* **WHAT IS EXPECTED**
Please copy exactly the lines that begin with the one containing "Viewport: 839px width, 479px" and end with the last line of the entries.

* **SUPPLIED RECORDS**
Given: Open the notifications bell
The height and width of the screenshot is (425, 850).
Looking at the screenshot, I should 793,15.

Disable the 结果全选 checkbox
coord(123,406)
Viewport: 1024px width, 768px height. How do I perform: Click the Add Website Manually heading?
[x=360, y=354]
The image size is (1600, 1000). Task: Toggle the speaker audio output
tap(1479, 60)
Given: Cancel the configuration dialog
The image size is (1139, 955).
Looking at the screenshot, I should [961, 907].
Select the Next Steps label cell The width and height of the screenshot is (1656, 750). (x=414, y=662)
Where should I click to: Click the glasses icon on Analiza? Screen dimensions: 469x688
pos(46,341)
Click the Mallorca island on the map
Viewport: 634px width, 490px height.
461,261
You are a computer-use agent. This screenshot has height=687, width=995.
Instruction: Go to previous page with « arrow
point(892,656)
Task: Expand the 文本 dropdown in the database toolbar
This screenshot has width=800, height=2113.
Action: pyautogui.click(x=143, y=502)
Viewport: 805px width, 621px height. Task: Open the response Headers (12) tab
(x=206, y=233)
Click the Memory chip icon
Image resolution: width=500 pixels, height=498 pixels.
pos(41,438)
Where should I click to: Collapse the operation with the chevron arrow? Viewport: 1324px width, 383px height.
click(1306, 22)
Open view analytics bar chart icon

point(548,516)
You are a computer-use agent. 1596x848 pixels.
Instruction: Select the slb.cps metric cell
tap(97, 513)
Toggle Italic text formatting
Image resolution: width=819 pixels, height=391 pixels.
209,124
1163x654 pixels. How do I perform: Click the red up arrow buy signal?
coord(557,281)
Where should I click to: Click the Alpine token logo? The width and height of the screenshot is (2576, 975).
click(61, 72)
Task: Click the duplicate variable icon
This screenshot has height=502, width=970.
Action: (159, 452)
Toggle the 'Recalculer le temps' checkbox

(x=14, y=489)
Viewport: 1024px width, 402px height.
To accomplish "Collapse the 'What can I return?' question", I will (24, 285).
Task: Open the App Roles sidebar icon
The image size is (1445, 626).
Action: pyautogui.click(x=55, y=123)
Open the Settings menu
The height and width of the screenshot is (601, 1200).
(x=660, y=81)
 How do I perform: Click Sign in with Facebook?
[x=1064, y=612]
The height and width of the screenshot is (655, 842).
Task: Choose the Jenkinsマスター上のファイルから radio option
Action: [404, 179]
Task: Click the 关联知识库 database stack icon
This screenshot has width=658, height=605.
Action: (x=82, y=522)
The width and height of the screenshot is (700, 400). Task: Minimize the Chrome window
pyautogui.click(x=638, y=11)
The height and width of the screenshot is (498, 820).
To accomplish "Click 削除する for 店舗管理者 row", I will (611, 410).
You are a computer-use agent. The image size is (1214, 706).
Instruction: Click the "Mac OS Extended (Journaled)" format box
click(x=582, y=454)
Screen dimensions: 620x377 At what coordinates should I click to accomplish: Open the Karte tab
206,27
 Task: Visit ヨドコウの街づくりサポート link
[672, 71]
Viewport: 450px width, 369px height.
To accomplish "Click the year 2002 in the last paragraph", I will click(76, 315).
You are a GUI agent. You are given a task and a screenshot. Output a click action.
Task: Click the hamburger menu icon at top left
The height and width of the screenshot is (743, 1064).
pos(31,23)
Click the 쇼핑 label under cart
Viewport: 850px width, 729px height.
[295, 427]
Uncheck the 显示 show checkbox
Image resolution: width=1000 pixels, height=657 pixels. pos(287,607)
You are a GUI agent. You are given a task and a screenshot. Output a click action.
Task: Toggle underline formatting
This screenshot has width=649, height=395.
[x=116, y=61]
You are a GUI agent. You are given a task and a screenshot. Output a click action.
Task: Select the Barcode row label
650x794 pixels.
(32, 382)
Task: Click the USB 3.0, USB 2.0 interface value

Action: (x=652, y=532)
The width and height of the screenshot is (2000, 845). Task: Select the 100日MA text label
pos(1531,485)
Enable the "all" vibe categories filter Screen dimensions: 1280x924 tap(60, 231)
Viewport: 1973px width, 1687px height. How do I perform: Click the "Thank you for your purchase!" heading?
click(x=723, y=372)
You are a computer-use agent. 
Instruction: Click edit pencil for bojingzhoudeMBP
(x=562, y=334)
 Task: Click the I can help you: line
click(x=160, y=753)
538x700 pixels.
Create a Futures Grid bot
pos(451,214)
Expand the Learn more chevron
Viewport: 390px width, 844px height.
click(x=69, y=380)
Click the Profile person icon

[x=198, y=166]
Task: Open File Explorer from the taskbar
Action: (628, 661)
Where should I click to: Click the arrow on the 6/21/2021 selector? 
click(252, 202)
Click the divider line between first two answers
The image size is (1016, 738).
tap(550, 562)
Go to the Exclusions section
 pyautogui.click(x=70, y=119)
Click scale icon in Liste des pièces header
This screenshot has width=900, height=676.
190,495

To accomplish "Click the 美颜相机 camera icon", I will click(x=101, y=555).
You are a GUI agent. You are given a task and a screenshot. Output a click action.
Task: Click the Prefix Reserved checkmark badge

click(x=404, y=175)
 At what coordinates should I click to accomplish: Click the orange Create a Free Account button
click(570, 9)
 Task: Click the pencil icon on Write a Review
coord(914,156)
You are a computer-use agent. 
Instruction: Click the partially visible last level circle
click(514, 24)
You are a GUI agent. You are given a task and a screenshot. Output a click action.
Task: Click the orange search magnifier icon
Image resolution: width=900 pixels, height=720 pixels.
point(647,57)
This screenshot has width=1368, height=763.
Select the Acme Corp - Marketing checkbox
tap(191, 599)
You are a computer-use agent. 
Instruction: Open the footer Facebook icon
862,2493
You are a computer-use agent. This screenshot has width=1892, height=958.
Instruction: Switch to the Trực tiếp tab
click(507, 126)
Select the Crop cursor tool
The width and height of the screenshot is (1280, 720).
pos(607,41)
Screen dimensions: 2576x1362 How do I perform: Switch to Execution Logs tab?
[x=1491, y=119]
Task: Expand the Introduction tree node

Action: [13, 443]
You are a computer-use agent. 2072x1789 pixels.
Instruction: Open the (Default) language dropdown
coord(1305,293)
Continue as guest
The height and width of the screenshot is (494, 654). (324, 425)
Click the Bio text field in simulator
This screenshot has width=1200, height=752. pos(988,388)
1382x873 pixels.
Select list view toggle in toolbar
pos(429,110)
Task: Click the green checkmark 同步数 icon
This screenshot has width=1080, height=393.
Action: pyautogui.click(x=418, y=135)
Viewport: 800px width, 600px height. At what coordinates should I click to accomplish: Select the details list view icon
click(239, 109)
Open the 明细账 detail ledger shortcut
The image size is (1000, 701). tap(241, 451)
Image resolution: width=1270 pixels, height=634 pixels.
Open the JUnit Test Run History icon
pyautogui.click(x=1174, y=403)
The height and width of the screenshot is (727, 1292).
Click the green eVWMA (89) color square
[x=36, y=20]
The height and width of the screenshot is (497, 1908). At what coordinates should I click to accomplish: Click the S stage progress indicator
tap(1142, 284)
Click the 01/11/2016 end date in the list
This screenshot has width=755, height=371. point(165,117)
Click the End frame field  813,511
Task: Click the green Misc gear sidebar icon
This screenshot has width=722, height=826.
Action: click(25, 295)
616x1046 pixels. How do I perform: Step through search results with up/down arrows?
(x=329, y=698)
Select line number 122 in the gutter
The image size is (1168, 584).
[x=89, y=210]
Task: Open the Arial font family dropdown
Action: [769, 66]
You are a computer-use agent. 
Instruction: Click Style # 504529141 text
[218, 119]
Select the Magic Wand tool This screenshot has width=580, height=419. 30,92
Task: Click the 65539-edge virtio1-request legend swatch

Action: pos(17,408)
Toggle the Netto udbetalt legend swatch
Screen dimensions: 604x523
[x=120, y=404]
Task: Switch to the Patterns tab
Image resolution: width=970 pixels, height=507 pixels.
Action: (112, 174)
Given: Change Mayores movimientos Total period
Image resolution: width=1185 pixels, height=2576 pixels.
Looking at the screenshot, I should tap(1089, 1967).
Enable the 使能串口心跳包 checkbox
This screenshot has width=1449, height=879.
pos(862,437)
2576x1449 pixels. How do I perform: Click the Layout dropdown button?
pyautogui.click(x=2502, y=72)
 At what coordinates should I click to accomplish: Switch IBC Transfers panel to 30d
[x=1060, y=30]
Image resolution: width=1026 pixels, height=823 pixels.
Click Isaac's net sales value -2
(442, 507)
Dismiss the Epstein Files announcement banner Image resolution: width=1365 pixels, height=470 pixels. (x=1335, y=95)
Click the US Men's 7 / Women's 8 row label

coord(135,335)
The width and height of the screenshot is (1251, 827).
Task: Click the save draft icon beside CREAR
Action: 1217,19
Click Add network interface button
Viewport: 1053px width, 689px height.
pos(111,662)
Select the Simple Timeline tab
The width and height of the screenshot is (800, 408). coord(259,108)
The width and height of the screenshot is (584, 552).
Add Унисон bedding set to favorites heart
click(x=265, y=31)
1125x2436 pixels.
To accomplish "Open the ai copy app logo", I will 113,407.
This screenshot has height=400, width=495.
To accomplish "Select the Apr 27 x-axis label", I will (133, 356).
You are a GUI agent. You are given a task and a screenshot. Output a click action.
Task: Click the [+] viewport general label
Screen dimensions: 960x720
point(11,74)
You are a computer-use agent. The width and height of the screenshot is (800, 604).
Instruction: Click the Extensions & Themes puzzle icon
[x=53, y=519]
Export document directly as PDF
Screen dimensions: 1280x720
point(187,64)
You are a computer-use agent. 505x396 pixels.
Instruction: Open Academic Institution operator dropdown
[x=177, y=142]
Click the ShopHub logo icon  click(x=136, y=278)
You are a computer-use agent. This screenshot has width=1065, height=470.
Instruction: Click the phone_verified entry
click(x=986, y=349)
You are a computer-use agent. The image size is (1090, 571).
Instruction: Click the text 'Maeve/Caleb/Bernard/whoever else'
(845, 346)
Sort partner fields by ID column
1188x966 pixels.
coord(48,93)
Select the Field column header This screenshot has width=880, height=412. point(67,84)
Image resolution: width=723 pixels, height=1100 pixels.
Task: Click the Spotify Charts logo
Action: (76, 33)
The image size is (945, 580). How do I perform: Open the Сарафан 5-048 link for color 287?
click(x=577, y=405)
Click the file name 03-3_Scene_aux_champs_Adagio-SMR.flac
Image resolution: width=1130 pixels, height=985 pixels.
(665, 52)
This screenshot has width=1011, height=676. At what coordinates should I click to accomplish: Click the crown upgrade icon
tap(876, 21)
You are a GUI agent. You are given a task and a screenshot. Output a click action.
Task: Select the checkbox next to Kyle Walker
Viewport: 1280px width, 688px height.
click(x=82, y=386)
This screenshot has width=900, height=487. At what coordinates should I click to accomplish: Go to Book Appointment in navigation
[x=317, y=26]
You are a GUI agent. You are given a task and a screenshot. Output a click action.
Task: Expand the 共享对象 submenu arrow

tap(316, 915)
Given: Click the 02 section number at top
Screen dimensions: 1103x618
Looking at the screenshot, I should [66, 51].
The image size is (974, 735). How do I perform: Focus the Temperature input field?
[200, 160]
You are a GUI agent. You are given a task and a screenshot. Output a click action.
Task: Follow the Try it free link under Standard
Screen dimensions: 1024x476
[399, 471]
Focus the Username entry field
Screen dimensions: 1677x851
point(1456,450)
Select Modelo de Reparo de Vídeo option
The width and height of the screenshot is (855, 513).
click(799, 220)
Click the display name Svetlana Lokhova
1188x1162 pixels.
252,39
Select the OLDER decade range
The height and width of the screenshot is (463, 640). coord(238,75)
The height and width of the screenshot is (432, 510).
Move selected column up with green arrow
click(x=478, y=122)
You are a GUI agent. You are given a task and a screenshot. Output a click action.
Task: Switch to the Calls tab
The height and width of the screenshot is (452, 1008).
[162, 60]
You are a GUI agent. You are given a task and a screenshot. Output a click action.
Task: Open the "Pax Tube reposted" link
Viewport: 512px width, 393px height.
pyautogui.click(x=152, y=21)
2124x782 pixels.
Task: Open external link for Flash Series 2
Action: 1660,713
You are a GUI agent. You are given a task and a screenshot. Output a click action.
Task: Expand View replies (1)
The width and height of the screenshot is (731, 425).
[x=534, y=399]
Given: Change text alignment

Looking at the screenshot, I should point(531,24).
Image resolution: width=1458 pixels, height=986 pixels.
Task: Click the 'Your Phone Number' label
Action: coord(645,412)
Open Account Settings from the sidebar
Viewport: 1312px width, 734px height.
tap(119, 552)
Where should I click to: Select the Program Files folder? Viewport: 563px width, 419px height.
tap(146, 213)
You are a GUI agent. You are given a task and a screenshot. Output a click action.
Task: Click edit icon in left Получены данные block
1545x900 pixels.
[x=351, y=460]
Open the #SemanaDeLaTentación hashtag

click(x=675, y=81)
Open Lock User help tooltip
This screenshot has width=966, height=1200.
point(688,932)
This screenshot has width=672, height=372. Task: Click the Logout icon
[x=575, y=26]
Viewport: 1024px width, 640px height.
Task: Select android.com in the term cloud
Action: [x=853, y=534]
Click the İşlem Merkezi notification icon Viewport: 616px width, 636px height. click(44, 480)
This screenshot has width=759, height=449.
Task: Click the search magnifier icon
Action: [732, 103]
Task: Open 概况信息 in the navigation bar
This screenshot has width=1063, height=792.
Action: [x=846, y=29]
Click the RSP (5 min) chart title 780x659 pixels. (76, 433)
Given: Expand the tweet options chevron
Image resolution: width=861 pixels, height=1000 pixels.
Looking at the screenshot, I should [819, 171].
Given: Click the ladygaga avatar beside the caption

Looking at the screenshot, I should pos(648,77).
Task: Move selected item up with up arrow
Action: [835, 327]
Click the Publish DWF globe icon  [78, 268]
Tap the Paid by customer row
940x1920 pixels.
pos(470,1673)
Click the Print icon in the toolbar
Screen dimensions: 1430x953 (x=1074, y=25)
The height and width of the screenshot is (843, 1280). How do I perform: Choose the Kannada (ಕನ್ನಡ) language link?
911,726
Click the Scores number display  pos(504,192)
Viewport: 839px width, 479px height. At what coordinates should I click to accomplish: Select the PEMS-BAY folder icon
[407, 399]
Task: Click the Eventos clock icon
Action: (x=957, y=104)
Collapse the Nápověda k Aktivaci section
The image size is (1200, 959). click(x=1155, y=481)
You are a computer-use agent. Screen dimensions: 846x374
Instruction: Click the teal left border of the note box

* **REPLY**
Viewport: 839px width, 479px height. At what coordinates should I click to accomplish: Select the PEMS-BAY folder icon
[407, 399]
Task: Click the Eventos clock icon
Action: (x=957, y=104)
Collapse the Nápověda k Aktivaci section
The image size is (1200, 959). click(x=1155, y=481)
You are a computer-use agent. Screen dimensions: 846x374
Instruction: Click the teal left border of the note box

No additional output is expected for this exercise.